→ **Objetivos**:
**1.** Según el texto sobre la corrupción, ¿con qué otro nombre se conoce la Ley 1474 del 2011?
**2.** Transcriba sin alteraciones el fragmento del texto sobre la corrupción que se inicia con las palabras que contienen "Coordinador Área de" y concluye con "en lo privado.".

→ **Texto proporcionado**:
------------------------------

Coordinador Área de Capacitación y Desarrollo del Instituto de Victimología de la Universidad Santo Tomás, Seccional Bucaramanga.

oego69@hotmail.com

 

“Tenemos que reducir la corrupción a sus justas proporciones” dijo durante el ejercicio de su mandato un recordado presidente colombiano. Desde entonces han transcurrido algo más de tres décadas y, a hoy, definitivamente no es posible determinar si la directriz del entonces Jefe de Estado ya fue acatada o aún estamos en tránsito a ello. Quizás lo segundo sea más cierto, o por lo menos así parecía serlo, tal y como se pudo llegar a pensar cuando, esperanzados, conocimos de la expedición de leyes como la 1474 del 2011, o Estatuto Anticorrupción, que se ocupa del fenómeno en lo público y también, de alguna manera, en lo privado.

------------------------------

→ **Material del conjunto**:
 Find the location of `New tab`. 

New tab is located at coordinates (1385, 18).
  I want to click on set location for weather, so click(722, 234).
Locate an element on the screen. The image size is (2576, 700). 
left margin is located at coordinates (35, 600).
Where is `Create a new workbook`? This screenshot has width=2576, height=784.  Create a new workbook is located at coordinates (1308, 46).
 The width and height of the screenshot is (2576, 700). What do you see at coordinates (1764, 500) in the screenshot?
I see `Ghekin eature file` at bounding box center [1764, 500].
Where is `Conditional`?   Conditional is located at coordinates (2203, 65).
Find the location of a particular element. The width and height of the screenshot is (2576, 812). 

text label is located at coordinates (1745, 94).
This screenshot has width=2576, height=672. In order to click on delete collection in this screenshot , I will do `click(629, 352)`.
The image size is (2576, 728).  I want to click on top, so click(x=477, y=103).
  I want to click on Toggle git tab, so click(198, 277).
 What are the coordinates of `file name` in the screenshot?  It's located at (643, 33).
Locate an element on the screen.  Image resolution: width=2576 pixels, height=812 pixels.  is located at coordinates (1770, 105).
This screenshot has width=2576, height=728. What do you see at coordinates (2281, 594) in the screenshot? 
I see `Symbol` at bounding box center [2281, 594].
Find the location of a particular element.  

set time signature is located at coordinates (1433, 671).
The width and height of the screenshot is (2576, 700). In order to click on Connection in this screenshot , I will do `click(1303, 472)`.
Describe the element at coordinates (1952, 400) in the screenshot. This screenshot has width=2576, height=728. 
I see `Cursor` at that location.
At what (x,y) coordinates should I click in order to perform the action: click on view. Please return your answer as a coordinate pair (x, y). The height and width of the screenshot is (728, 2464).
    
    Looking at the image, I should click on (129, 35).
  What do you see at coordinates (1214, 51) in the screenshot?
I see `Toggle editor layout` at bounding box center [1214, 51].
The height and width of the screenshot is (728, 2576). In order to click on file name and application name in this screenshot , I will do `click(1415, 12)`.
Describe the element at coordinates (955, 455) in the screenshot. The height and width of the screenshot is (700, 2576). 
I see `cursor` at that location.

------------------------------

→ **Respuestas esperadas**:
**1.** Estatuto Anticorrupción.

**2.**
Coordinador Área de Capacitación y Desarrollo del Instituto de Victimología de la Universidad Santo Tomás, Seccional Bucaramanga.

oego69@hotmail.com

 

“Tenemos que reducir la corrupción a sus justas proporciones” dijo durante el ejercicio de su mandato un recordado presidente colombiano. Desde entonces han transcurrido algo más de tres décadas y, a hoy, definitivamente no es posible determinar si la directriz del entonces Jefe de Estado ya fue acatada o aún estamos en tránsito a ello. Quizás lo segundo sea más cierto, o por lo menos así parecía serlo, tal y como se pudo llegar a pensar cuando, esperanzados, conocimos de la expedición de leyes como la 1474 del 2011, o Estatuto Anticorrupción, que se ocupa del fenómeno en lo público y también, de alguna manera, en lo privado.